Posté : 14 mars 2018 19:35
par Fonck1
Stounk a écrit :
Victor a écrit :
Tu pourrais mettre le bourdon à tout un régiment !
Ce qu'il faut comprendre, c'est que s'attaquer à des problèmes mondiaux au niveau d'un pays peut être très dommageable pour le pays en question.
Je sais, je suis un peu résigné, mais je ne vois pas comment ce genre de choses peuvent être enrayées. Je comprends ce que tu dis et l'intérêt de ne pas faire n'importe quoi dans son coin à l'échelon national, mais on est tellement habitué à l'inaction parce qu'on ne peut rien faire à notre échelle au sein du monde, même pas au sein de l'UE parce qu'il faudrait se mettre d'accord à 27 pour le moindre truc. Je me demande jusqu'à quand tout cela va tenir, mais il faut admettre que ça tient bien et que c'est solide.
et tout cela va s'égaliser avec le temps.
c'est juste long et c'est normal, harmoniser (tu dois en savoir quelque chose) c'est la chose la plus dure pour arriver à un produit fini.

Re: les italiens en ont ras le bol de Bruxelles

Posté : 15 mars 2018 00:09
par AAAgora
Victor a écrit :
AAAgora a écrit :
Je suis d'accord sur le système de production mais totalement contre le système de distribution des richesses crées.
.
Piketty a montré dans ses ouvrages qu'il y avait effectivement une dérive, un dysfonctionnement, un bug dans le capitalisme actuel et plus précisément dans la distribution des richesses.
Donc oui, je suis d'accord, il y a un bug. Le capitalisme a dérivé.
Mais une fois que l'on a dit cela, ... que fait-on ?
Car ce problème n'est pas un problème franco-français, ni même un problème européen mais bien un problème, et le terme n'est pas usurpé, mondial.
La France, le gouvernement français actuel ou futur ne peut pas, tout seul dans son coin, s'attaquer à un problème mondial de cet ordre. C'est là que je ne suis plus du tout en accord avec toi.
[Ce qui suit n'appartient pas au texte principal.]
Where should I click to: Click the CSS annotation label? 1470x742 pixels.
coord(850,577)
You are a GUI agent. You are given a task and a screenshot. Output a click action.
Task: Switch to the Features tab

La France doit mener une politique qui tient d'abord compte du contexte, de ce contexte mondial. Ensuite seulement, dans un cadre au minimum européen, on peut s'attaquer à s'attaquer à des problèmes qui dépassent le simple échelon national.
Un exemple, la régularisation des marchés financiers. La France seule ne peut pas seule imposer une régularisation à des acteurs aussi multi-nationaux.
.............
Vous justifiez les deux dérives (économique et financière) par l'existence du marché mondiale ?
Alors, vu que la mondialisation n'est pas prête à disparaître mais au contraire à se renforcer ultérieurement, nous devons garder ces deux dérives comme une fatalité.
Moi je dis que ces dérives sont structurelles au système en place.
Et votre argumentation (qui s'appui sur les oeuvres de Piketty) devrait vous faire réfléchir sur ce que j'appelle le capitalisme financier bien "drivé" par l'idéologie néo-libérale dominante.